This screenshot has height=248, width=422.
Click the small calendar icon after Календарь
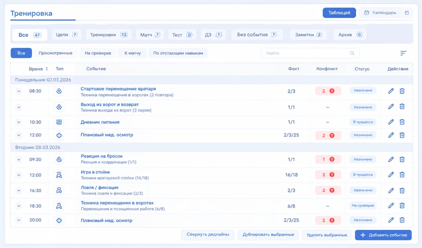(407, 13)
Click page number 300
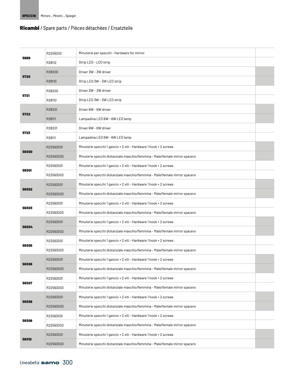This screenshot has width=294, height=375. [x=67, y=363]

_ _ _

→ TASK DIRECTIONS
Reproduce every line of the rows above verbatim, omitting the pictures.

→ EXERCISE OUTPUT
This screenshot has height=248, width=422.
Click the small calendar icon after Календарь
(407, 13)
Click page number 300
This screenshot has width=294, height=375. [x=67, y=363]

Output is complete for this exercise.